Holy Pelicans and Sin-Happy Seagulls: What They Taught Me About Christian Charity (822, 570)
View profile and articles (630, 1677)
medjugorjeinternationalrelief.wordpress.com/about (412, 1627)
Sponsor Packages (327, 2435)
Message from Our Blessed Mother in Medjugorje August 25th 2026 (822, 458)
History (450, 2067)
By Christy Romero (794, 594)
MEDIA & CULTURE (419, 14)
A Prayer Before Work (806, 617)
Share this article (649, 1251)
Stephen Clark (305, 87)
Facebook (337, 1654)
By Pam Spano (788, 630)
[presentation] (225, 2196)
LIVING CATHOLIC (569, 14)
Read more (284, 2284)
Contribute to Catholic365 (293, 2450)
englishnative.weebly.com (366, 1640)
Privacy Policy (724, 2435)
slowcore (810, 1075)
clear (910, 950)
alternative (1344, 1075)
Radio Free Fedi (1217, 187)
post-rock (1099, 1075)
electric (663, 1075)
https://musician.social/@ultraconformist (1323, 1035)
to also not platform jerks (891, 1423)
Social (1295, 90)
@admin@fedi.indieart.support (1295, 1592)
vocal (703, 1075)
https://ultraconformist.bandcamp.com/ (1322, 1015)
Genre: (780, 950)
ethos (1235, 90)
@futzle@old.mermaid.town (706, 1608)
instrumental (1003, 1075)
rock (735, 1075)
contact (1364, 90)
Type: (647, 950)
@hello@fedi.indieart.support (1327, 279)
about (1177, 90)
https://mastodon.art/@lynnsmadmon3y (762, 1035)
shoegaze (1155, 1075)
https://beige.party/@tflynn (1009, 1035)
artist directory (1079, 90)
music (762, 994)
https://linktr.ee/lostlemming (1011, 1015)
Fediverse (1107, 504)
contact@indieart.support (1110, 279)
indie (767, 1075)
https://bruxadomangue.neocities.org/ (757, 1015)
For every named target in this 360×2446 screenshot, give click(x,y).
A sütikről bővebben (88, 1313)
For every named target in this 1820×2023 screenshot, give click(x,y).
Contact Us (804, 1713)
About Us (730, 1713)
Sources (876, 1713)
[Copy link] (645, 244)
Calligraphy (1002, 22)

───

_WORK INSTRUCTION_
The data above should be returned in full, exactly as written.

_RESULT_
Holy Pelicans and Sin-Happy Seagulls: What They Taught Me About Christian Charity (822, 570)
View profile and articles (630, 1677)
medjugorjeinternationalrelief.wordpress.com/about (412, 1627)
Sponsor Packages (327, 2435)
Message from Our Blessed Mother in Medjugorje August 25th 2026 (822, 458)
History (450, 2067)
By Christy Romero (794, 594)
MEDIA & CULTURE (419, 14)
A Prayer Before Work (806, 617)
Share this article (649, 1251)
Stephen Clark (305, 87)
Facebook (337, 1654)
By Pam Spano (788, 630)
[presentation] (225, 2196)
LIVING CATHOLIC (569, 14)
Read more (284, 2284)
Contribute to Catholic365 (293, 2450)
englishnative.weebly.com (366, 1640)
Privacy Policy (724, 2435)
slowcore (810, 1075)
clear (910, 950)
alternative (1344, 1075)
Radio Free Fedi (1217, 187)
post-rock (1099, 1075)
electric (663, 1075)
https://musician.social/@ultraconformist (1323, 1035)
to also not platform jerks (891, 1423)
Social (1295, 90)
@admin@fedi.indieart.support (1295, 1592)
vocal (703, 1075)
https://ultraconformist.bandcamp.com/ (1322, 1015)
Genre: (780, 950)
ethos (1235, 90)
@futzle@old.mermaid.town (706, 1608)
instrumental (1003, 1075)
rock (735, 1075)
contact (1364, 90)
Type: (647, 950)
@hello@fedi.indieart.support (1327, 279)
about (1177, 90)
https://mastodon.art/@lynnsmadmon3y (762, 1035)
shoegaze (1155, 1075)
https://beige.party/@tflynn (1009, 1035)
artist directory (1079, 90)
music (762, 994)
https://linktr.ee/lostlemming (1011, 1015)
Fediverse (1107, 504)
contact@indieart.support (1110, 279)
indie (767, 1075)
https://bruxadomangue.neocities.org/ (757, 1015)
For every named target in this 360×2446 screenshot, give click(x,y).
A sütikről bővebben (88, 1313)
For every named target in this 1820×2023 screenshot, give click(x,y).
Contact Us (804, 1713)
About Us (730, 1713)
Sources (876, 1713)
[Copy link] (645, 244)
Calligraphy (1002, 22)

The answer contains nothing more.